This conceptual framework lies at the heart of Saskia Overzee and Amanda Butterworth’s innovative new photobook Collective Memory. Employing a variety of archival photographs and other imagery, the book attempts to probe the elusive process of memory – there is no direct “subject” per se; instead the book is more a visual evocation of the uncertainty of how images connect us to memories and to each other. Such an idea might very well sound overly precious, but the artist pair has executed their project with an uncommon level of flair and sophistication.

In many ways, Collective Memory operates in a similar manner to a shoebox of old photographs tucked under the bed. When opened, the images feel randomly shuffled together, their original order or context now entirely lost. Pictures of wilted flowers, childhood trips, family pets, and faded (and now not quite identifiable) landscapes form the infrastructure of memory – these are the images that appear to show us our mother standing by the river (when she was young), our favorite butterfly net (when we were eight years old), our cat (now long dead), and the woods in our backyard (two or three houses ago).

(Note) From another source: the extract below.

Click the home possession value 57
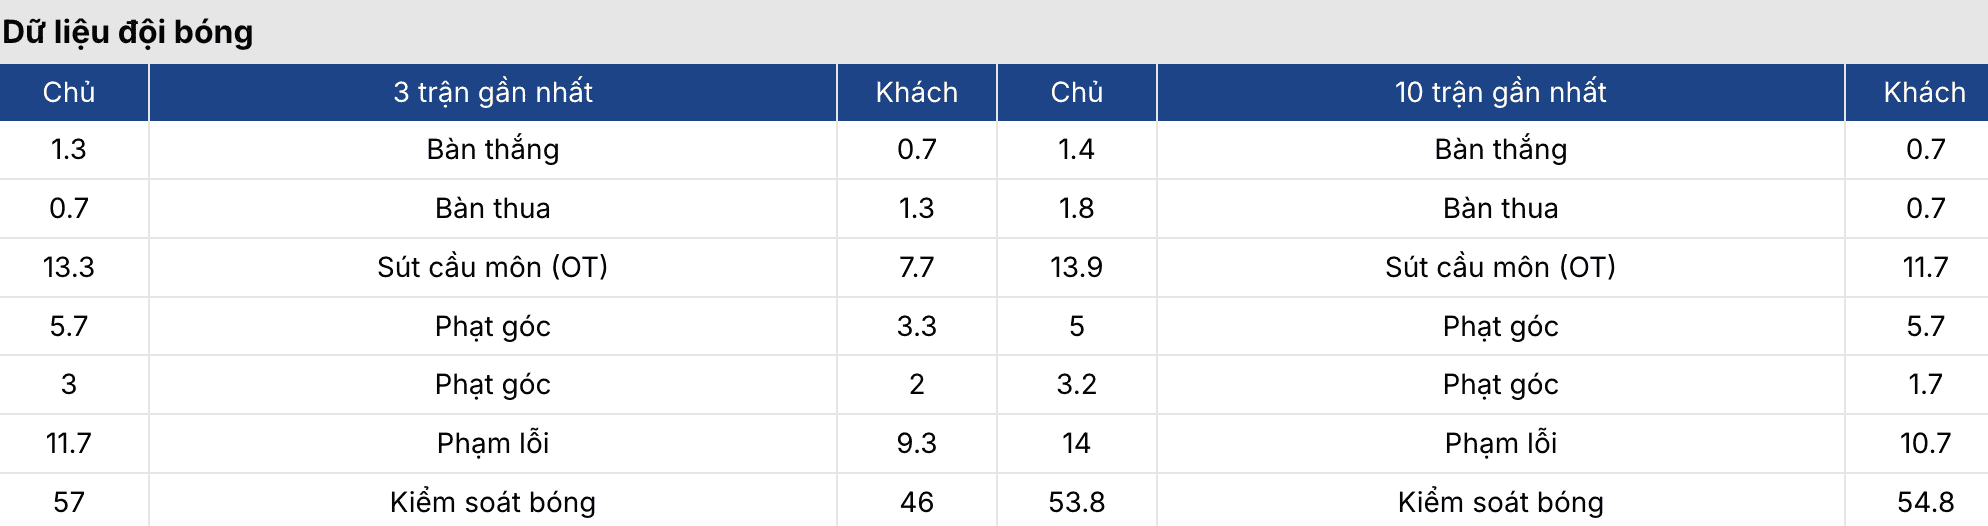This screenshot has width=1988, height=526. tap(69, 502)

Intermingled with these recognizable elements are images that are less rooted. Repeated glimpses through windows, doorways, and curtains leave us hanging, our vision not quite able to get around the corner to see what we should be remembering. These shots are mixed with photographs altered by blur, process drips, and light flares, representing the eroding vagaries of memory – some pictures are just too decayed to entirely make out. Overzee and Butterworth then go further, creating collages of images that fuse alternate histories together and layered tangles of overlapped pictures that become almost too dense to unpack. It’s as if the pictures (and the associated memories) have become unglued from their rigid place in the family album, sticking together in one largely unresolvable pile.

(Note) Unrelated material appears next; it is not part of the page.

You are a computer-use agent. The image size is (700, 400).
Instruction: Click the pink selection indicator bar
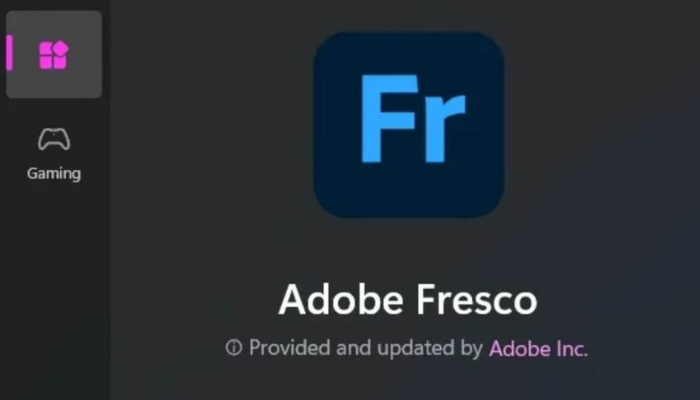click(9, 53)
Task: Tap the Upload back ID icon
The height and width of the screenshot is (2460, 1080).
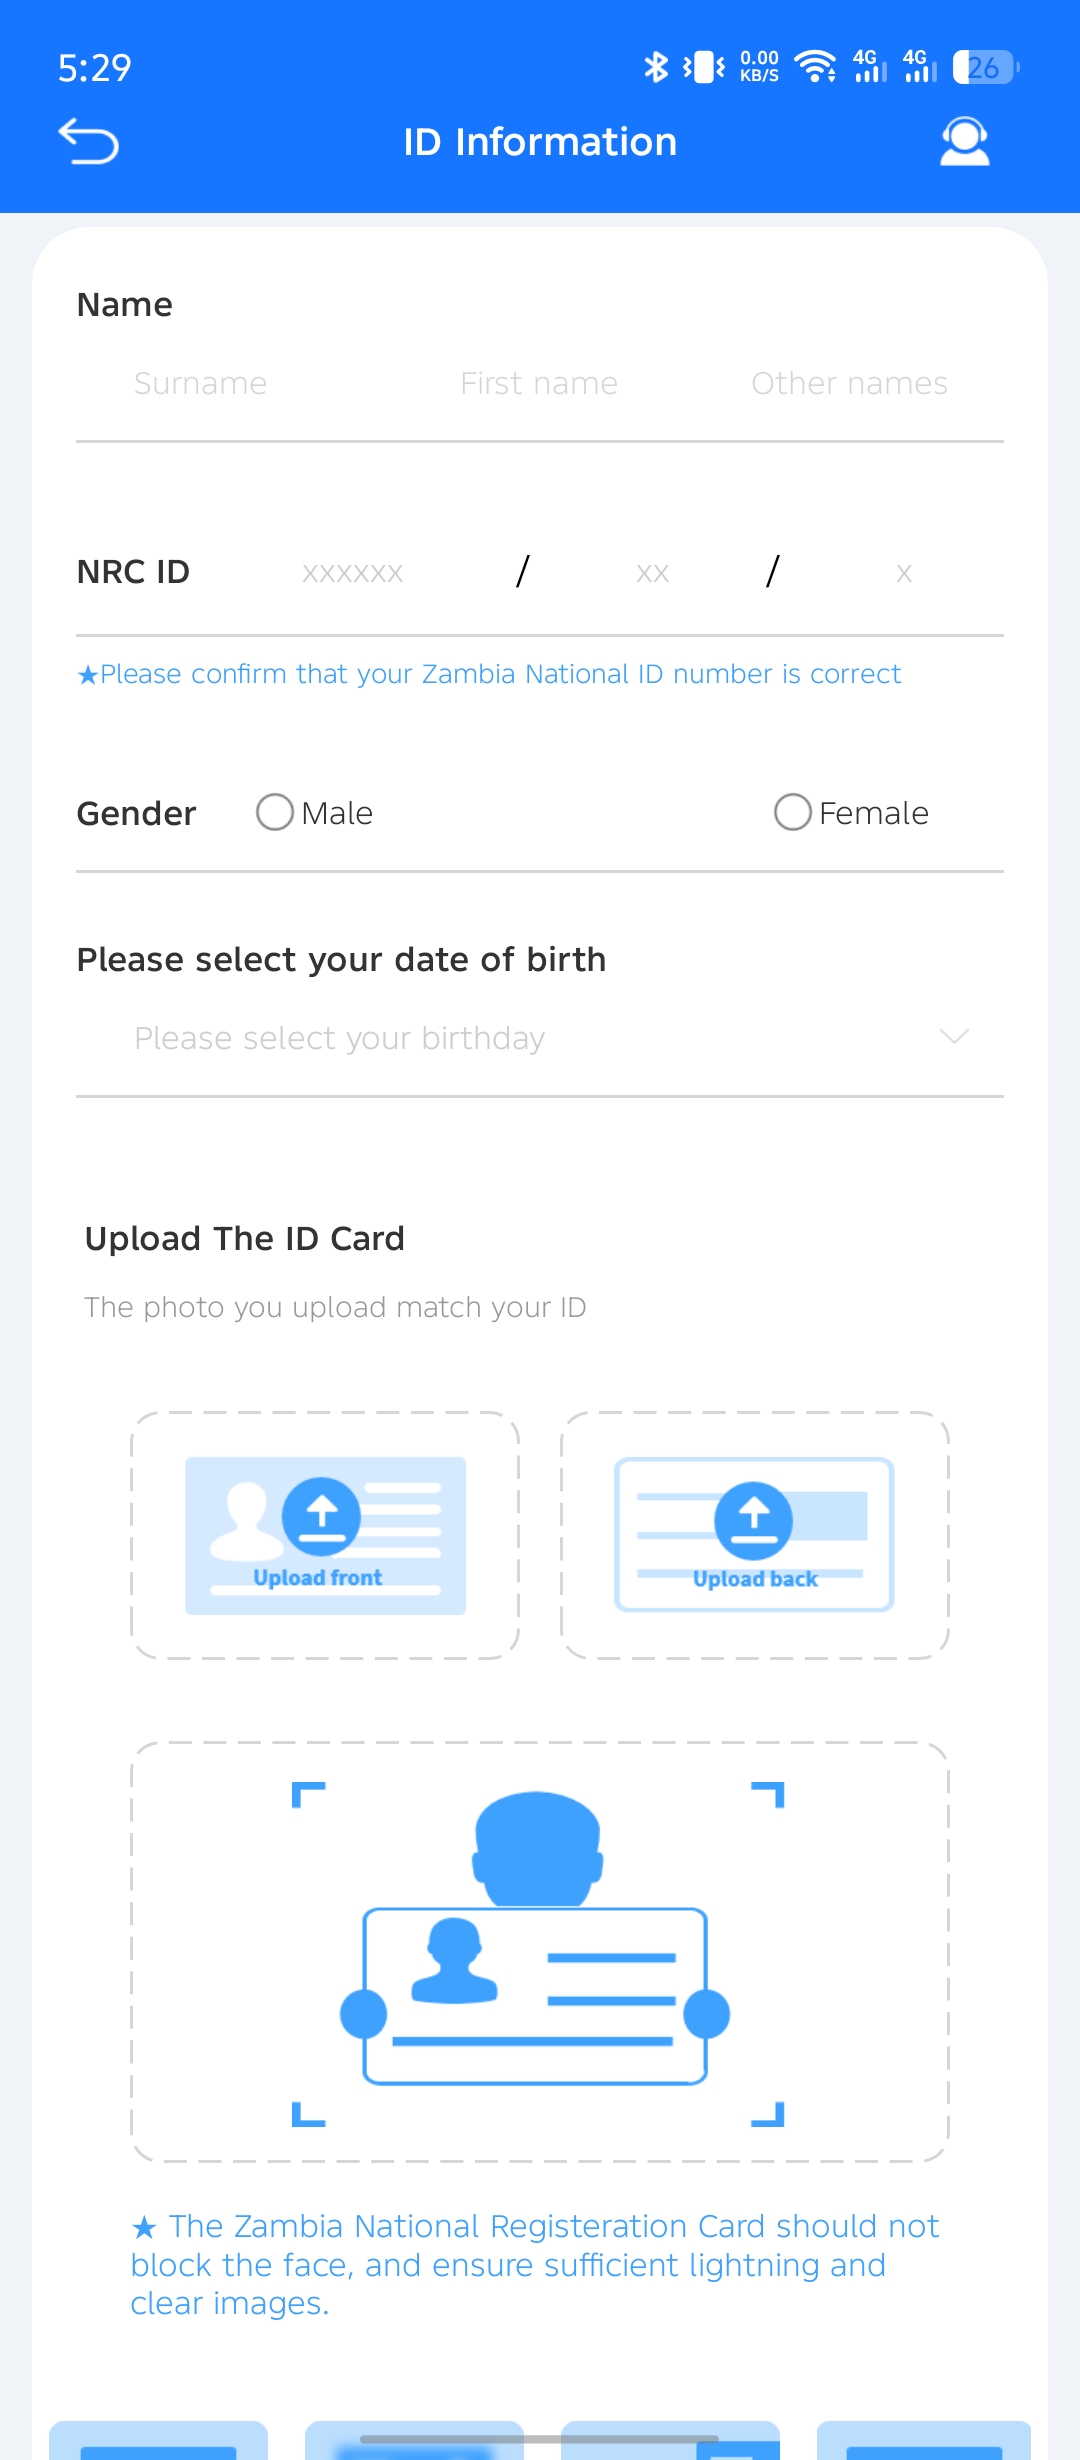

Additional smart design elements reinforce these feelings of compression and fusion. Holes of various sizes (from roughly the size of a pencil eraser to the size of cracker) have been randomly cut through the pages, creating two related effects – we can now see through one image to another underneath, thereby intermingling the two in our minds, and the original picture is partially cut away and disrupted, further reducing its legibility. In both cases, the memories get cracked, distorted, and damaged, resulting in a slow loss of meaning. The hole remainders have been helpfully gathered into a glassine pouch at the center of the book, as if we might try to match them up and “fix” the holes. Such a process of reconstruction is of course futile, which is I think the point – the image fragments are like broken pieces of memories we just can’t fit back together.

A handful of clear acrylic sheets have also been intermittently included in the book, each printed with an image from a sequence of a succulent attached to a rock as it grows and blooms. The sheets are inevitably out of order, so the step-wise progression of time is deliberately upended, scrambling our “memory” of the natural events.

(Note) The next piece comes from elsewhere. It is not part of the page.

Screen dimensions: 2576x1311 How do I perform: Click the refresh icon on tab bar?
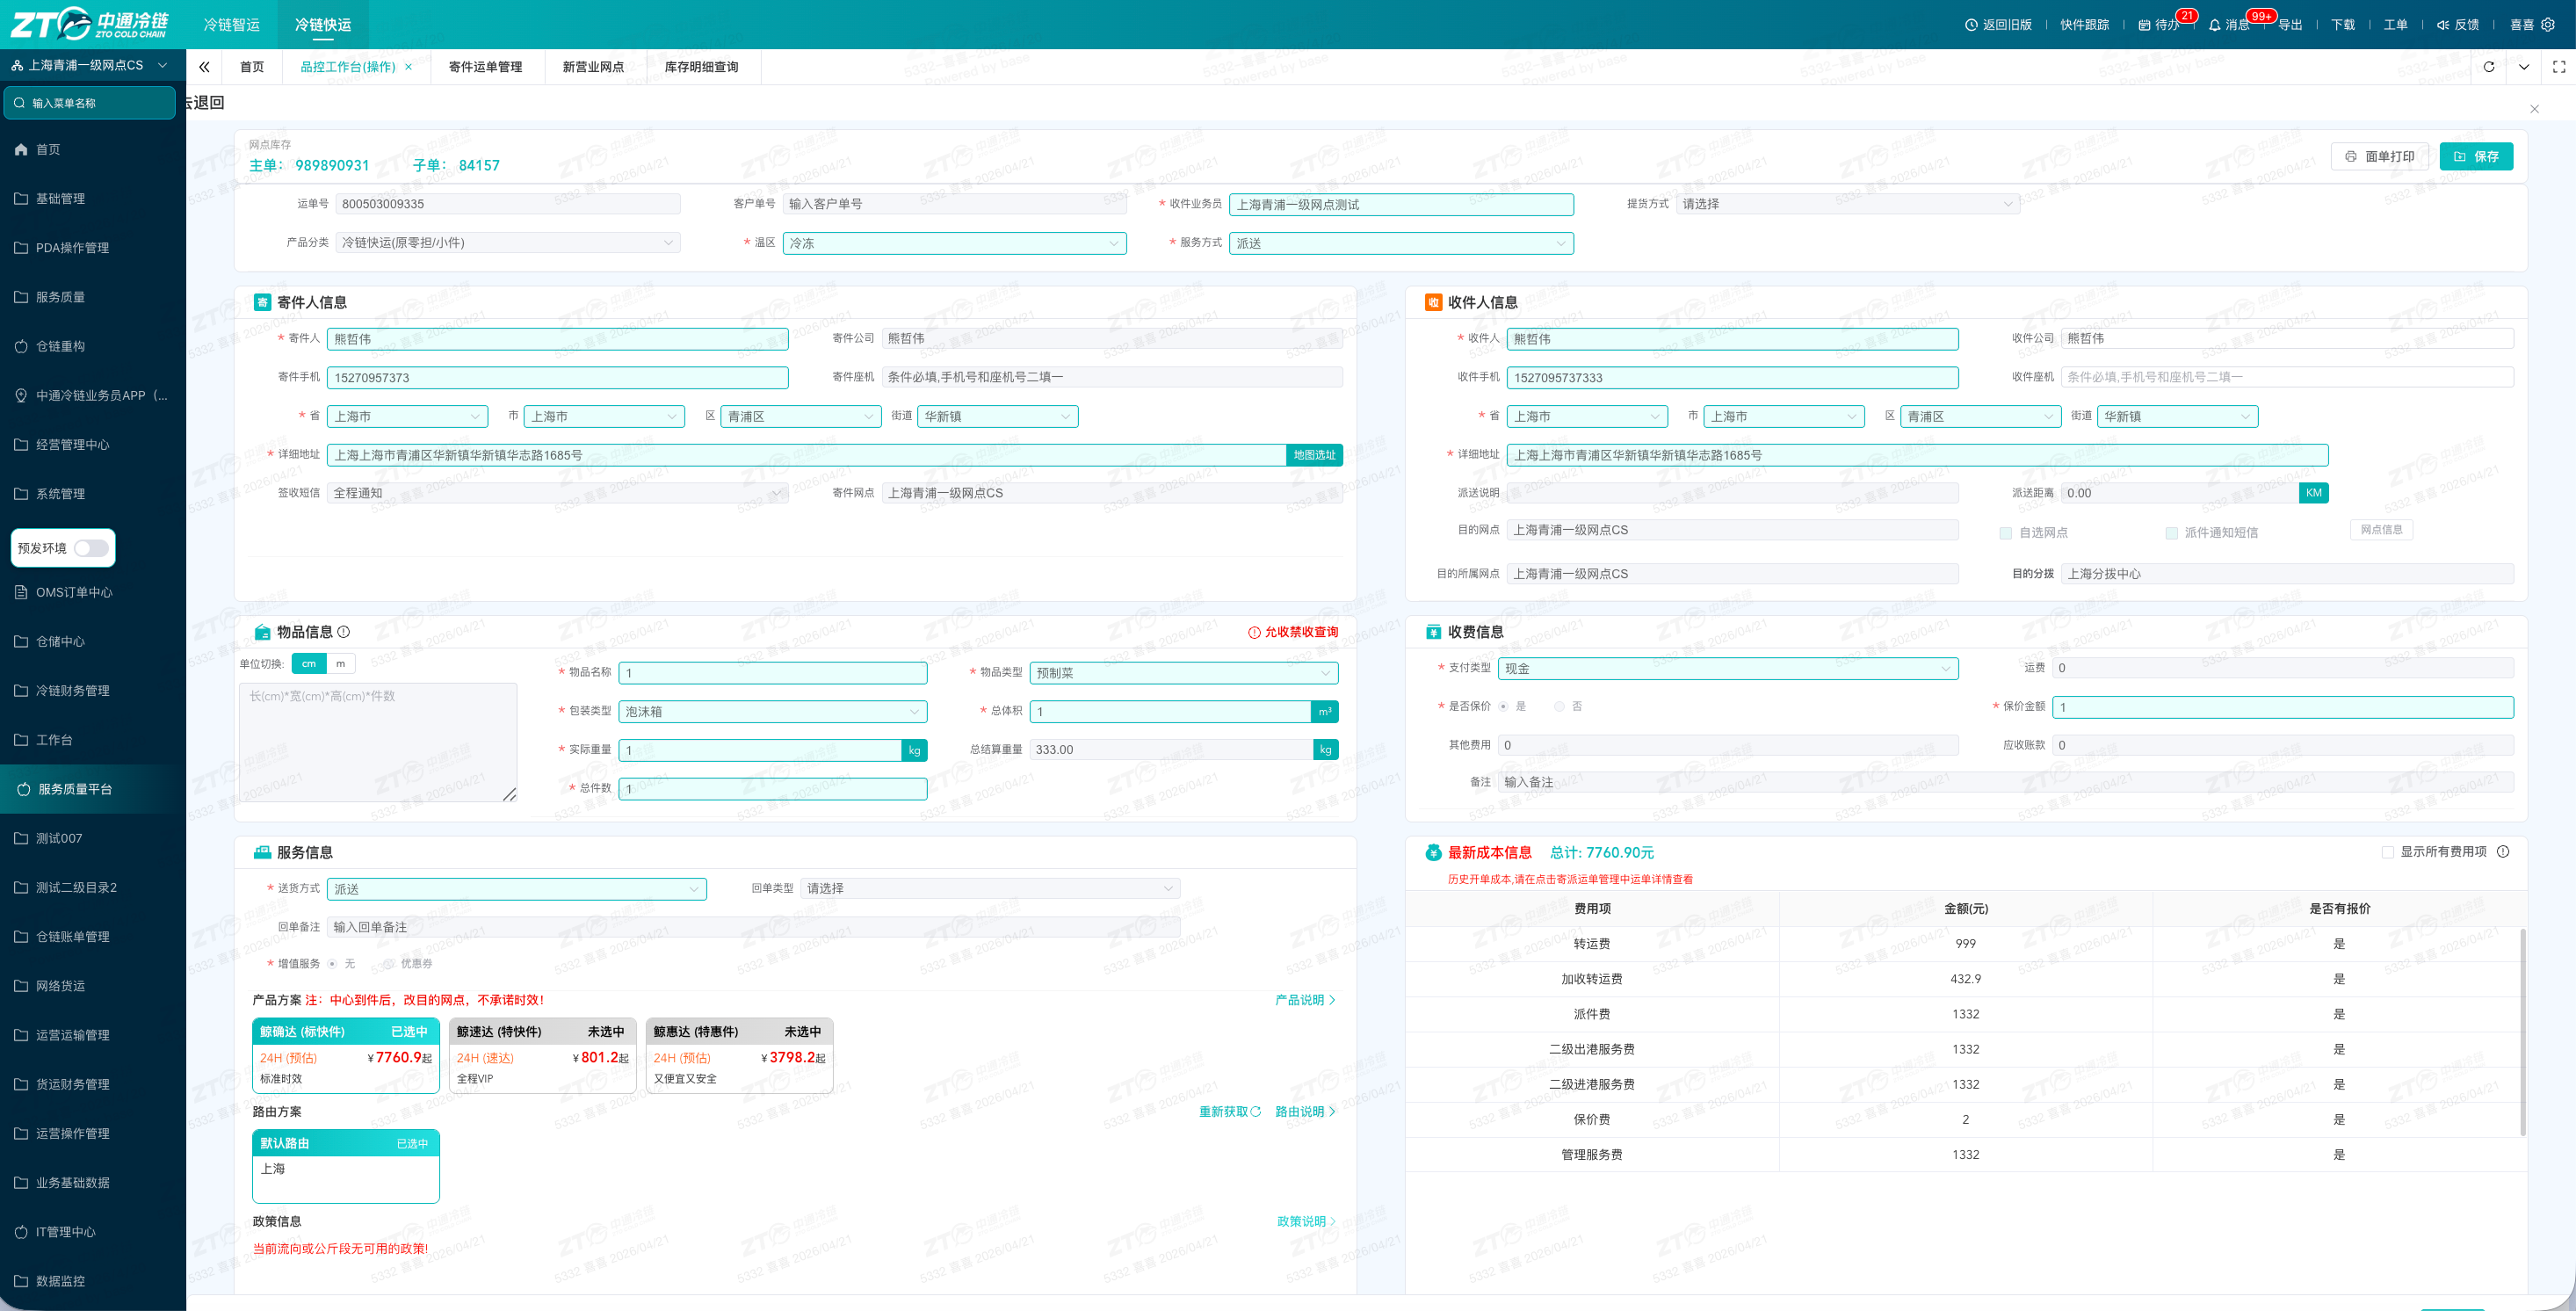pos(2489,67)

This idea of time being bent back on itself takes more defined shape in the non-linear nature of the entire photobook. Instructions in the center of the book encourage us to remove the loose elastic binding and reshuffle the pages, thereby creating a “new book”. While other photobooks have used this falling-apart-in-your-hands effect with varying degrees of success, here it makes perfect sense. We can infinitely reorder the included images to create an entirely new pattern of memories – memory is inherently changeable (especially in the context of a group of people remembering the same events), and the book’s jumbled construction mimics this oscillating reality.

This photobook is a compelling example of a growing genre of artist books that are combining found imagery and inspired design into a platform for complex visual storytelling. These photobooks aren’t monographic bodies of superlative work, designed to celebrate the quality of the image making. They are instead compendiums of photographic ideas and ephemera that are ordered and constructed in such a way that they excavate histories, reimagine forgotten pasts, or make persuasive arguments – in short, they are leveraging photography’s power as a language of its own to create meta-stories.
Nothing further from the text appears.